Neither before nor after Josiah was there a king like him who turned to the Lord as he did—with all his heart and with all his soul and with all his strength, in accordance with all the Law of Moses.
—2 Kings 23:25
One way we can see for ourselves that Josiah was a good leader and man of God is how he responded when the priest reported the prophet’s devastating words. He did not banish the priest and kill the prophet. He did not shift blame to someone else. He did not declare himself the real victim.
We needn’t look far to find leaders who believe themselves beyond critique, who only allow compliments and praise to pass through their ears and into their minds and hearts, who make life impossible for any who speak against them. But not Josiah. He heard the judgement, gathered the people, read the Law for all to hear, and renewed the nation’s covenant before God.
He did not merely initiate change in their hearts. Josiah removed the idols from the temple, and from all over the nation. He destroyed the places where children were sacrificed in fire and all the places where people were used and abused in the name of worship.
But Josiah’s son and grandson did not follow in his footsteps. They returned to the ways of evil—and remember, this is not abstract evil. This is mixing worship and “god’s will” with murder and violence and assault, all in the name of seeking comfort and wealth.
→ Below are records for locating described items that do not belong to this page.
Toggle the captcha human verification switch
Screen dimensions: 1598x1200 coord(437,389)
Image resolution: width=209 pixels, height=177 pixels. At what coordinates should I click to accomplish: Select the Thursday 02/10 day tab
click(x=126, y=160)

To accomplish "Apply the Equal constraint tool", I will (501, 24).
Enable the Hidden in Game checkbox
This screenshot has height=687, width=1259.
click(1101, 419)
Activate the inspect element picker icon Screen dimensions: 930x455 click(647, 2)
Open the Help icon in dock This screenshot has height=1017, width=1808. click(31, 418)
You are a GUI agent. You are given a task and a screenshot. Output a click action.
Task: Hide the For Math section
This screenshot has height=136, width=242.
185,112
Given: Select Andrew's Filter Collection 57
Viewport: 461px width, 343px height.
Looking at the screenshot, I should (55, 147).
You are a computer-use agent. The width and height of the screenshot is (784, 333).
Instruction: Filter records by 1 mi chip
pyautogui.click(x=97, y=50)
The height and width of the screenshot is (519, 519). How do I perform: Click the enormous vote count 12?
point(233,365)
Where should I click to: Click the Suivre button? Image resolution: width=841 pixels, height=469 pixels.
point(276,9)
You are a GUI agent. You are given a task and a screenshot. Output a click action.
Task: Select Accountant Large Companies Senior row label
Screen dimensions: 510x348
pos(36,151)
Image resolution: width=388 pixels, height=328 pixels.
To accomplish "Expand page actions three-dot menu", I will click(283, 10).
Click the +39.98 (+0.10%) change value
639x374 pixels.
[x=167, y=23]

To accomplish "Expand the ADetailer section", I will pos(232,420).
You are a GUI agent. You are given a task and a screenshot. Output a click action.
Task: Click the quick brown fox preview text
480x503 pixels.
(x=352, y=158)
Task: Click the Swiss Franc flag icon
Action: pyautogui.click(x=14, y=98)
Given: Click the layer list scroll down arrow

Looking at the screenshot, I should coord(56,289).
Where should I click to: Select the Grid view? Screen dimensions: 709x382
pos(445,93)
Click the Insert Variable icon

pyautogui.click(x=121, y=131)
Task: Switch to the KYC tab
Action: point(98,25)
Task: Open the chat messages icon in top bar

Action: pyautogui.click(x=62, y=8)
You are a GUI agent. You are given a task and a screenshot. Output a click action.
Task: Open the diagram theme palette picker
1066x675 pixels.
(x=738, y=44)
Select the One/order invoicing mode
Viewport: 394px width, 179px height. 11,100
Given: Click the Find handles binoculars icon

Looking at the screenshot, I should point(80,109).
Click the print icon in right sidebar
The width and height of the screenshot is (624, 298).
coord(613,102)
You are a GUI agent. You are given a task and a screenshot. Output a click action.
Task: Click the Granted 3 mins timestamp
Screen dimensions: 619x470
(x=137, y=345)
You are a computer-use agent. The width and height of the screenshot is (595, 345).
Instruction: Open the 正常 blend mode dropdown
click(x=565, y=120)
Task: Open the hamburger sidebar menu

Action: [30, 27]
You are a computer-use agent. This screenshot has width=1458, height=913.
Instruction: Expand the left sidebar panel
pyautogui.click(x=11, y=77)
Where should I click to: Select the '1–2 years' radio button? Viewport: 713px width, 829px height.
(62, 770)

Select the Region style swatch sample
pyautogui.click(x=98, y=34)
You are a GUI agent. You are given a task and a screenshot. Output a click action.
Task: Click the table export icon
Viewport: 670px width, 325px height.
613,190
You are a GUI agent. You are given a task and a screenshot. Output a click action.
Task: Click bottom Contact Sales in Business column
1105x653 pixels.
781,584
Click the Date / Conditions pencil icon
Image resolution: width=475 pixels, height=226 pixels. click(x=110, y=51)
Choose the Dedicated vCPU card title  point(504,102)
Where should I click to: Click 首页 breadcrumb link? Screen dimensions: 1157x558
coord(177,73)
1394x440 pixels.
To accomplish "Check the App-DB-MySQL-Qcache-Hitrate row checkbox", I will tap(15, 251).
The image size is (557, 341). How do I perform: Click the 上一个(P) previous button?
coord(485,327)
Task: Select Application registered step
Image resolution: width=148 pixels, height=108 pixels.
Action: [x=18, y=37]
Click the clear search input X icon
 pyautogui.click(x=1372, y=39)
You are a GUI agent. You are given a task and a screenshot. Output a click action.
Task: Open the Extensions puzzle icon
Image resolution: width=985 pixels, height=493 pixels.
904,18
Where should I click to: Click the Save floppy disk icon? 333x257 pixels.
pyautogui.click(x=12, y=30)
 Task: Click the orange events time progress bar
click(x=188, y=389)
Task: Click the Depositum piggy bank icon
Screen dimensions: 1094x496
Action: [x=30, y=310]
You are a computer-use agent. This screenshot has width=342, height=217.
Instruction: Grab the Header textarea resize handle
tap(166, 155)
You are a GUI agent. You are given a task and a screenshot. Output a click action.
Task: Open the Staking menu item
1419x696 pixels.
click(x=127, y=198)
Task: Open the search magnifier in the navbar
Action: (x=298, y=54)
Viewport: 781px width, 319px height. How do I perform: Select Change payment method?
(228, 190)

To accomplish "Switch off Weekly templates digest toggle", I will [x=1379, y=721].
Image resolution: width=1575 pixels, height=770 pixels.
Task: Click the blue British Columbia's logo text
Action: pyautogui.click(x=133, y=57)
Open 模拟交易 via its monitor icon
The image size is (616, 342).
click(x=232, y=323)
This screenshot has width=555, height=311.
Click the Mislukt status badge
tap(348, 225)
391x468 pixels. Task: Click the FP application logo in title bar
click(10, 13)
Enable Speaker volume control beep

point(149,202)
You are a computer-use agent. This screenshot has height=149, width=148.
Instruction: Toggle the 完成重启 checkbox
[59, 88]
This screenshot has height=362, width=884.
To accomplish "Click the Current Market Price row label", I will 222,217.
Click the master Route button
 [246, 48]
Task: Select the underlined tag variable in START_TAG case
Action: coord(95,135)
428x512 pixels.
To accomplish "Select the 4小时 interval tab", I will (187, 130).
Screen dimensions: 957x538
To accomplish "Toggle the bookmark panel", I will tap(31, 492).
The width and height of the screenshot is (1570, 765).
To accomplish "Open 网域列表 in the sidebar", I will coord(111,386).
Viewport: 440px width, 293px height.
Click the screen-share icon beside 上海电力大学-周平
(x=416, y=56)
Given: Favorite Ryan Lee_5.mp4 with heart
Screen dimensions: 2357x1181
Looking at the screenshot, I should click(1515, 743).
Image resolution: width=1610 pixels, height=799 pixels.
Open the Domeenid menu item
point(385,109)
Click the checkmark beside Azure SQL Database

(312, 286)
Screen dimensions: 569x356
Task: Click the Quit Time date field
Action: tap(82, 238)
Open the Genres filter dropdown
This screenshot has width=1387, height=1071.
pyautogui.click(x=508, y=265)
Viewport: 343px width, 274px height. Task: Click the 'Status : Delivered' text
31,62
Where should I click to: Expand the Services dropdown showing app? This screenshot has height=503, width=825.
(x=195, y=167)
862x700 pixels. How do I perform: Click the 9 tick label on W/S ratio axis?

We begin to see why the author of Hebrews describes Jesus as the new High Priest. We humans slip, again and again, back to worshipping our own gain even if it requires violence against others to achieve. Hebrews implores the reader with words that feel all-too applicable to us: we should be mature enough to be teachers of Jesus’ way by now, but instead we still need to be fed baby’s milk. We aren’t even ready for the solid foods of God’s teaching. Only when we have learned to tell the difference between good and evil will we be ready for solid food.
It is so easy to see the plank in another’s eye. I’m sure we can readily see the evil and violence others are doing in our nation. But what about us? What about the evil and violence American Evangelical Christians are promoting and benefiting from? Can we, like Josiah, allow our hearts to be torn and make actual, tangible changes to the way we live? Are we followers of Jesus okay being comfortable in a society where others suffer? Will we allow Jesus to open our eyes, growing from milk-drinkers to solid-food-eaters?
We have much to say about this, but it is hard to make it clear to you because you no longer try to understand. In fact, though by this time you ought to be teachers, you need someone to teach you the elementary truths of God’s word all over again. You need milk, not solid food! Anyone who lives on milk, being still an infant, is not acquainted with the teaching about righteousness. But solid food is for the mature, who by constant use have trained themselves to distinguish good from evil. (Hebrews 5:11-14)
Questions for reflection and discussion: Are you ready for solid spiritual food or still needing milk? Are you following our society’s way of fear and violence in hopes of achieving something for yourself and your family, or Jesus’ way of loving and caring for all people, friend and enemy alike—even if it costs you?